De smaak van een 'bedorven' wijn vergeet je nooit meer. Als je een slok neemt van een wijn die niet meer goed is, proef je azijn. Het is een scherpe en zure smaak.
Steeds meer wijnbouwers kiezen ervoor niet te filteren, om op die manier een maximum aan smaakeigenschappen en aroma's te bewaren. In dat geval kan de wijn lichtjes troebel ogen en wat bezinksel hebben. Hier gaat om vaste materie dat bezinkt in de fles.
Sommige wijnen hebben meer sulfiet nodig voor de conservering dan andere, bijvoorbeeld zoete wijnen. Vanwege de negatieve aspecten van sulfiet, het is uiteindelijk een giftige stof, niet alleen voor micro-organismen, maar ook voor de mens bij hogere doseringen, gebruiken sommige wijnmakers helemaal geen sulfiet.
Wat gebeurt er als je bedorven wijn drinkt? Wijn verliest namelijk aroma en de smaak wordt steeds zuurder. U wordt echter niet ziek van het drinken van wijn dat eigenlijk niet meer goed is. Echter is de smaak ervan niet lekker.

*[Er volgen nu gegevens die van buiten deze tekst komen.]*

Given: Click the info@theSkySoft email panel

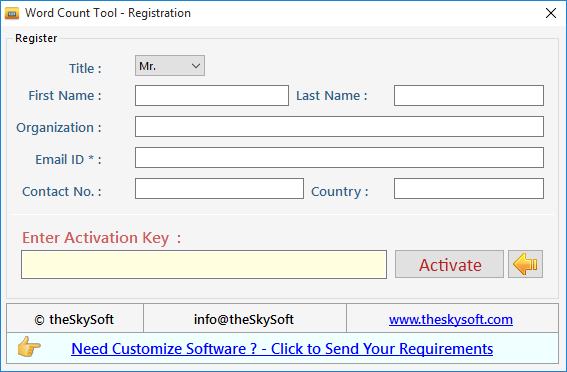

Je reactievermogen gaat achteruit, je begint jezelf te overschatten en kunt misselijk worden. Als je veel drinkt, kun je een black-out krijgen, waardoor je je later niet meer herinnert wat er is gebeurd. Ook kun je bewusteloos raken of zelfs een hartstilstand krijgen.
Om te beginnen, de definities. Decanteren is de wijn overschenken in een karaf. En karafferen is… ook de wijn overschenken in een karaf.
Of jonge wijn van bijvoorbeeld de Cabernet Sauvignon druif smaken veel zachter en het fruit komt beter los in de smaak als je de wijn goed vooraf belucht. De tannine in de rode wijn wordt namelijk zachter en de rode wijn zal dus minder 'hard' smaken.
Wanneer je een fles rode wijn van 2 tot 3 jaar oud ontkurkt, krijgt de wijn extra zuurstof waardoor hij zijn eigenschappen sneller prijsgeeft. Ontkurk de wijn gerust 2 uur op voorhand. Nog beter is om een jonge wijn te karaferen (over te gieten in een karaf).